Litecoin’s third halving is officially 100 days away, with the event expected to occur on August 2, 2023, at block 2,520,000. However, the date may change due to the network’s hash rate fluctuations.
Halving is a mechanism in which the rewards that crypto miners receive for validating transactions on a blockchain are cut in half. This is done to slow down the rate at which new units of a digital asset are created, thereby creating scarcity and potentially boosting the asset’s value, according to the principles of supply and demand.
By reducing the number of coins in circulation, halving is intended to counteract inflation and encourage a sustainable and stable growth trajectory for the cryptocurrency.
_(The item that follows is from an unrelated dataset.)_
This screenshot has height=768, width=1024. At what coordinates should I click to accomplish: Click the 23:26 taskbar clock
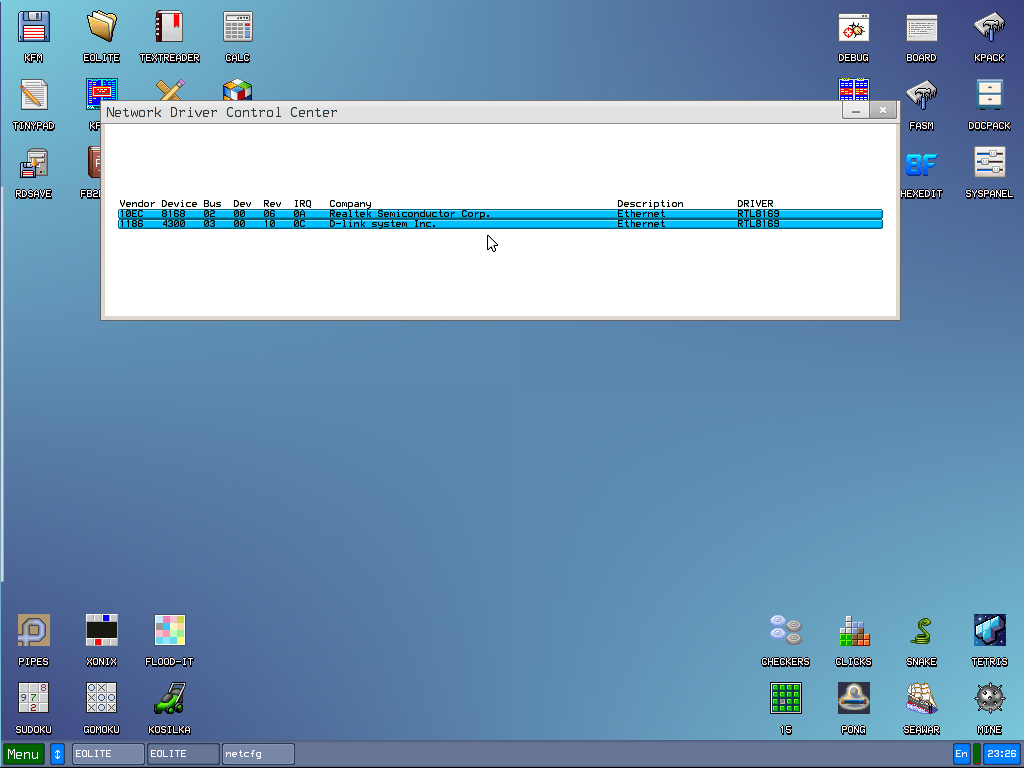(x=1001, y=754)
The Effect of Halving on the Litecoin Network
Litecoin’s halving occurs every four years after 840,000 blocks, with miners receiving 50% fewer coins than before. The blockchain has undergone two halving events since its launch in 2011, and miners are currently receiving 12.5 LTC as rewards.
Litecoin’s block mining rewards will be cut to 6.25 LTC with the upcoming halving event. At Litecoin’s genesis, miners received 50 LTC, but after the first halving on August 25, 2015, at block height 840,000, the reward was slashed to 25 LTC. On August 5, 2019, the second halving occurred at block height 1,680,000, and the reward was further reduced by half.
Currently, about 576 blocks are mined on the Litecoin network each day, creating 7,200 LTC. However, after the third halving, the daily LTC production will be reduced to 3,600. As a result, the supply rate of LTC will decrease, potentially triggering a surge in demand from investors. This could positively impact the overall value of the assets.
How Will Litecoin’s Third Halving Affect LTC?
There has been much speculation about the impact of the halving event on Litecoin’s price. While some members of the crypto community believe the asset’s value will increase following the event, others think the halving will have no impact as it has been already priced in.
Given Bitcoin’s dominance, its halvings have historically caused significant disruptions in the market. Following Bitcoin’s halving in 2016 and 2020, the market experienced rallies that resulted in many crypto assets reaching new all-time highs in the years that followed.